The Role of Vascular Endothelial Growth Factor in Wound Healing

Background

A chronic wound is tissue with an impaired ability to heal. This is often a consequence of one of the following etiologies: diabetes, venous reflux, arterial insufficiency sickle cell disease, steroids, and/or pressure. Healing requires granulation tissue depending on epithelialization and angiogenesis. Currently no growth factor is available to treat patients with impaired healing that stimulates both epithelialization and angiogenesis. The objective is to review is the multiple mechanisms of vascular endothelial growth factor (VEGF) in wound healing.

Materials and Methods

The authors reviewed the literature on the structure and function of VEGF, including its use for therapeutic angiogenesis. Particular attention is given to the specific role of VEGF in the angiogenesis cascade, its relationship to other growth factors and cells in a healing wound.

Results

VEGF is released by a variety of cells and stimulates multiple components of the angiogenic cascade. It is up-regulated during the early days of healing, when capillary growth is maximal. Studies have shown the efficacy of VEGF in peripheral and cardiac ischemic vascular disease with minimal adverse effects. Experimental data supports the hypothesis that VEGF stimulates epithelialization and collagen deposition in a wound.

Conclusion

VEGF stimulates wound healing through angiogenesis, but likely promotes collagen deposition and epithelialization as well. Further study of the molecule by utilizing the protein itself, or novel forms of delivery such as gene therapy, will increase its therapeutic possibilities to accelerate closure of a chronic wound.

Introduction

The term “chronic wound” describes a wound that occurs in a patient who has physiological impairments to healing (Table 1). These pathophysiologic processes predispose cutaneous wounds to deviate from the characteristics of acute wound healing. Although a chronic wound is not always slow to heal, it should be considered “emergent” in that it is often a nonhealing wound. An estimated 3 to 6 million chronic skin ulcers occur in patients every year in the United States. The most common underlying conditions are venous reflux, pressure, and diabetes mellitus [1, 2, 3, 4, 5].
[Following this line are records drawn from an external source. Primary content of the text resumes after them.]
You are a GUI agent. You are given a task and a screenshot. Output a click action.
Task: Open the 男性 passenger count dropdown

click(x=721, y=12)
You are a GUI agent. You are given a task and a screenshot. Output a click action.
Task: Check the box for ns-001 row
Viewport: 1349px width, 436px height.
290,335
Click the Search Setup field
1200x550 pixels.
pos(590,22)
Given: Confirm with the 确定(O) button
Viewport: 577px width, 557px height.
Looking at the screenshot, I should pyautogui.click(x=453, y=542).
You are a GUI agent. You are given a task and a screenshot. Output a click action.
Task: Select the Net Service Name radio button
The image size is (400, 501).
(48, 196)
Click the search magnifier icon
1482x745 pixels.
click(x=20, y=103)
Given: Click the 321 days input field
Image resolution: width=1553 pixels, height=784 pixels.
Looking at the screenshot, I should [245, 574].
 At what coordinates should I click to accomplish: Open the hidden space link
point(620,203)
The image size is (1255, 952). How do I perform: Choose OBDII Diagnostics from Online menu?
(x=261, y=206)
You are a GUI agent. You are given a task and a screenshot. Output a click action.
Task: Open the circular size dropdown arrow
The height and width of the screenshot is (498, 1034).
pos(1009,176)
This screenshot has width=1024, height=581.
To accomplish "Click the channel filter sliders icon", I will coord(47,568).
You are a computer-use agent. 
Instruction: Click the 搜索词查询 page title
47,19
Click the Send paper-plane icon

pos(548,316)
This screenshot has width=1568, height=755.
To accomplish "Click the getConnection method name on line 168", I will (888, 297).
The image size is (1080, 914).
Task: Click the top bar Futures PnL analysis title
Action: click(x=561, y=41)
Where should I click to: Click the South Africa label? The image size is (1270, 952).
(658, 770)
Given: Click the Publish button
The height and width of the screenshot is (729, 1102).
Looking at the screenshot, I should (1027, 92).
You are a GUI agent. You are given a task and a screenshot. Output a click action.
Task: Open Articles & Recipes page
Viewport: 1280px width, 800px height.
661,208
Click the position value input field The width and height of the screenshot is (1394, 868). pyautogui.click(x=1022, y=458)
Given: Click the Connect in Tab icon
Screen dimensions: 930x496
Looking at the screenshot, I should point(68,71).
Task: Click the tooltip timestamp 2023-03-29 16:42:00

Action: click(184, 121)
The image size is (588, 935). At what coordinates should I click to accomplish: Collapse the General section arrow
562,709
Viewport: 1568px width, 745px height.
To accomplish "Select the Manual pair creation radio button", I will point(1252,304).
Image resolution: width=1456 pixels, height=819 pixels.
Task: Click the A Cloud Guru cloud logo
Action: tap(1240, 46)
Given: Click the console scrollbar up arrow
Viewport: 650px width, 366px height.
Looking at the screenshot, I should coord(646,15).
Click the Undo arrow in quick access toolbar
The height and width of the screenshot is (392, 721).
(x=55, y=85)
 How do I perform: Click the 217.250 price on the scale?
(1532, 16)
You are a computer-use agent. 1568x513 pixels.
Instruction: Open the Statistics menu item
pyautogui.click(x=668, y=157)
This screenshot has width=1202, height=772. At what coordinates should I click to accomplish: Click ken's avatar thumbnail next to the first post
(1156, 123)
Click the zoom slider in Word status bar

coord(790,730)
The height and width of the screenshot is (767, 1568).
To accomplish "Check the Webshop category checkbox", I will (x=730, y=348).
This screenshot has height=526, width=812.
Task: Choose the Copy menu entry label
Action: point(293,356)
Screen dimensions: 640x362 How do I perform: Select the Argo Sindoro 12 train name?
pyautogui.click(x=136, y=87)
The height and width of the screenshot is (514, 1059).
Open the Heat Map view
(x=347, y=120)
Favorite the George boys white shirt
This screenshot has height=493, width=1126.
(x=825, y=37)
In the vast majority of surgical procedures, nearly all acute wounds heal in an orderly and timely process [6], with a strength and integrity similar to normal skin [7, 8]. Wounds refractory to moist healing, however, may be candidates for growth factor therapy, which is assumed to stimulate missing or dysfunctional components of the chronic wound [9, 10, 11]. An angiogenic growth factor may promote closure of chronic wounds exhibiting hypoxia and compromised vascularity.

Vascular endothelial growth factor (VEGF) is one such candidate. It functions as an endothelial cell mitogen [12, 13, 14, 15, 16, 17], chemotactic agent [18, 19], and inducer of vascular permeability [20, 21, 22, 23, 24, 25, 26]. Other angiogenic growth factors such as basic fibroblast growth factor (bFGF) and transforming growth factor beta (TGF-β) have been described, but VEGF is unique for its effects on multiple components of the wound-healing cascade, including angiogenesis and recently shown epithelialization and collagen deposition [27]. Purified growth factors [28] and cultured human cells [29, 30, 31] have both been approved by the Food and Drug Administration to accelerate closure of nonhealing wounds. This has transformed the field of wound healing by establishing the efficacy of a topical growth factor and cell therapy. Since angiogenesis maintains a critical role in wound healing, in the future, VEGF (alone or in combination therapy) may be used on patients with nonhealing wounds. This article reviews the role of angiogenesis and other mechanisms of VEGF in wound healing.